Collagen gels have many favorable attributes for tissue engineering, but the gels undergo dramatic contraction when cells are added because of the weak noncovalent bonds that form during spontaneous gelation. We hypothesized that photochemically cross-linking collagen gels would make suitable scaffolds for tissue engineering with favorable cell viability and minimal gel contraction. Rose Bengal and riboflavin were chosen as candidate photo-initiators for gel cross-linking using 532- and 458-nm-light wavelengths, respectively. Chondrocyte viability was measured after initial gelation for several concentrations of initiators. Cell viability and gel contraction were then measured using chondrocytes and fibroblasts over 7 days of culture. Rose Bengal used at concentrations necessary for gelation resulted in little or no cell viability.
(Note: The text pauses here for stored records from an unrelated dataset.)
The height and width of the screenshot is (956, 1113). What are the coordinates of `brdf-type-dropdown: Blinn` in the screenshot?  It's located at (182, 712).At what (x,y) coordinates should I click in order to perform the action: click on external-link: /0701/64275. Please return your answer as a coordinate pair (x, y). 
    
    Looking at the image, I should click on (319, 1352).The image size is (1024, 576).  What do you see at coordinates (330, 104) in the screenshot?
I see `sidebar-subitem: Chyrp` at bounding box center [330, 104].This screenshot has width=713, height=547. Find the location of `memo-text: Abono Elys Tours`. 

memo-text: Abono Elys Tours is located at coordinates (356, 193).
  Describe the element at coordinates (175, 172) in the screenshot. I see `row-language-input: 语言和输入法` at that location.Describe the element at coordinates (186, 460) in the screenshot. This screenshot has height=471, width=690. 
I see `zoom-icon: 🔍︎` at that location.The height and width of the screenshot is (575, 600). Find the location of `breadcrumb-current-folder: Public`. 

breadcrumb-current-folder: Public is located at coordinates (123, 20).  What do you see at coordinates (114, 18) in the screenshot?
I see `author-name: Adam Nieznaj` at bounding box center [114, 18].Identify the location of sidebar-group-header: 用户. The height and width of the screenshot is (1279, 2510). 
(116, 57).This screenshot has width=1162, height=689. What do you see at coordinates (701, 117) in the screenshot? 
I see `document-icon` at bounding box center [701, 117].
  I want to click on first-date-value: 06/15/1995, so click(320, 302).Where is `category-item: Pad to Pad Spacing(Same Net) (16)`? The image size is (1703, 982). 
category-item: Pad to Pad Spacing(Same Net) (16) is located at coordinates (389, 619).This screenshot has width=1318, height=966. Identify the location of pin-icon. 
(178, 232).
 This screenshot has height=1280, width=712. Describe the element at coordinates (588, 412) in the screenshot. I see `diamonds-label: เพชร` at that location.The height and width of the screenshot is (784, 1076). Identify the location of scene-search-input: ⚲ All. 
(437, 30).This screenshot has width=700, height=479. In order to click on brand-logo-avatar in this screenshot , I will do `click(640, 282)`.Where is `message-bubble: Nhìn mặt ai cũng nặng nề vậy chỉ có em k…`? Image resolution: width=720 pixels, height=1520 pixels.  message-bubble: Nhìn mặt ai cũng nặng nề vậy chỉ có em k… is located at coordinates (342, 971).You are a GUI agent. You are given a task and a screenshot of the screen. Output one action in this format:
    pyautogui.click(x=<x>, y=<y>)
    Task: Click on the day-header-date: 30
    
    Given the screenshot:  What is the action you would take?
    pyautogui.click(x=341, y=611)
Short-term viability results showed that 0.25- or 0.5-mM concentrations of riboflavin, and 40 s of illumination permitted more than 90% cell viability. Using riboflavin concentrations of 0.25 or 0.5 mM, long-term chondrocyte viability was 113.1 +/- 11.6% and 25.4 +/- 2.7%, respectively, at day 7. Although non-cross-linked chondrocyte constructs contracted to 59.9 +/- 11.8% of their original diameter and fibroblasts contracted to 24.9 +/- 5.0% of their original diameter by day 7, the cross-linked constructs retained 88.8 +/- 7.4% and 85.5 +/- 5.0% of the original diameter, respectively. In conclusion, by photochemically cross-linking collagen gels using riboflavin and visible light, stable gel scaffolds with favorable cell survival can be produced.